** Given records follows **

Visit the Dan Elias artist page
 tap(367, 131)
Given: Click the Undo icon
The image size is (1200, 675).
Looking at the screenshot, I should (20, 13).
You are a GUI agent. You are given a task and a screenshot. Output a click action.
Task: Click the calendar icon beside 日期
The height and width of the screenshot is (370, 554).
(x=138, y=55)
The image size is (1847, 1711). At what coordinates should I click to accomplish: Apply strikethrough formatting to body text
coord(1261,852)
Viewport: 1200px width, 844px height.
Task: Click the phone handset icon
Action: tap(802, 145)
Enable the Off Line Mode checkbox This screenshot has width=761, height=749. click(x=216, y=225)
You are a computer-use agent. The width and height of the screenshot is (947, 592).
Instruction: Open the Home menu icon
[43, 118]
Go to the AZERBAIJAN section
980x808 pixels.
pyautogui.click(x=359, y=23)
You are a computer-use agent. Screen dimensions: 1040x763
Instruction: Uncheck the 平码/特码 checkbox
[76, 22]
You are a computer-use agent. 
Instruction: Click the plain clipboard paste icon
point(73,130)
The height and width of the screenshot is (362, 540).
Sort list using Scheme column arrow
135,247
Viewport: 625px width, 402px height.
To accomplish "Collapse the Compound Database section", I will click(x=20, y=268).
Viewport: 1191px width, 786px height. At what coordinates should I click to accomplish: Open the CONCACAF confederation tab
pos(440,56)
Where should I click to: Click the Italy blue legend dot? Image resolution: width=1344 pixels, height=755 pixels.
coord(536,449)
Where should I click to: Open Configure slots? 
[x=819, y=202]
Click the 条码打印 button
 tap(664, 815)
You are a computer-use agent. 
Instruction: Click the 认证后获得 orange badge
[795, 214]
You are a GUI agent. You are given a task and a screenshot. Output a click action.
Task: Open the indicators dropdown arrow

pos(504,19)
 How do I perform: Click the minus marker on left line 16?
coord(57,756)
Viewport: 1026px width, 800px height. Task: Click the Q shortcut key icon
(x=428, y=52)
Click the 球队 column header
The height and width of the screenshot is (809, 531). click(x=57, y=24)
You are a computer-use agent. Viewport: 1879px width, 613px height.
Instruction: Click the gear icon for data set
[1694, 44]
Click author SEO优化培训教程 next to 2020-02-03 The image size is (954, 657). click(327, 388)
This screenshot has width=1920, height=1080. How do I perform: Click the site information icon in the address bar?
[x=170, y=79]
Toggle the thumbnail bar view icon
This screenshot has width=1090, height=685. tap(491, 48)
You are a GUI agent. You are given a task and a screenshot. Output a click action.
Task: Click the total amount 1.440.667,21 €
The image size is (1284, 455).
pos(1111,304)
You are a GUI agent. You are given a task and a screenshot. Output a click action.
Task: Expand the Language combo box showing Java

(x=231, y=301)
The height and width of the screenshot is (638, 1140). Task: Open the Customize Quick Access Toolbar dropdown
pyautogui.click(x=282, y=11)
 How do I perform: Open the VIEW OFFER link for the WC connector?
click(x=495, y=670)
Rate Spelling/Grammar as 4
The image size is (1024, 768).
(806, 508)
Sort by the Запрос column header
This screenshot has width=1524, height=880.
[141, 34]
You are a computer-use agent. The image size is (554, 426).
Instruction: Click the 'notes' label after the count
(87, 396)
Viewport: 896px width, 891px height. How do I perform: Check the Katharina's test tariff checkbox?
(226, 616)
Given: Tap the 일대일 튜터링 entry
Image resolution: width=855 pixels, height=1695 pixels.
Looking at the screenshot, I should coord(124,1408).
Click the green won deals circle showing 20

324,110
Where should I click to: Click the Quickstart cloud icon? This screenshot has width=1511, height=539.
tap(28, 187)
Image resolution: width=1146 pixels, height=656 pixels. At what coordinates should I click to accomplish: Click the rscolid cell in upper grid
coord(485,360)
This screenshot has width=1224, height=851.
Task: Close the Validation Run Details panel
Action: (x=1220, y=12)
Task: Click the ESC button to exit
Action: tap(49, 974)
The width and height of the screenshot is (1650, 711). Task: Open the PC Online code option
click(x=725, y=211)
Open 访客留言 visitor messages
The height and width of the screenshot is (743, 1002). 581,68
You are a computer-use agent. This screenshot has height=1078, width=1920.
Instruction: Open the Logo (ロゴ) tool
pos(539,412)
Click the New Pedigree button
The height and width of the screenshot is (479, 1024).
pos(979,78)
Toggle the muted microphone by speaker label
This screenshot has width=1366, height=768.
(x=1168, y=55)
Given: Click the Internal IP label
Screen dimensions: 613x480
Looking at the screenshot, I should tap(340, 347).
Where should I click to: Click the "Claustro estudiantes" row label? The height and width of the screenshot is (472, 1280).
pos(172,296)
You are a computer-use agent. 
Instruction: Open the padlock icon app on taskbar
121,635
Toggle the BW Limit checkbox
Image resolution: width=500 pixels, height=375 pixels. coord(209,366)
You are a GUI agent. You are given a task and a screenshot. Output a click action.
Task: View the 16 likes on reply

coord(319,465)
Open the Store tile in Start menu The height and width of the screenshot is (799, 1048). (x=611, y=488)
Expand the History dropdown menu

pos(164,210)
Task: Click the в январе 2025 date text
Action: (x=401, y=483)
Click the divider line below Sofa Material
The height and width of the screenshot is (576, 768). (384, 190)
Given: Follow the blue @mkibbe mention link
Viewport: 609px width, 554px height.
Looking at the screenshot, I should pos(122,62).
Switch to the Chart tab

** End of Given records **

Work through the entries above and report the number of lines that include "computer", with nothing else.

8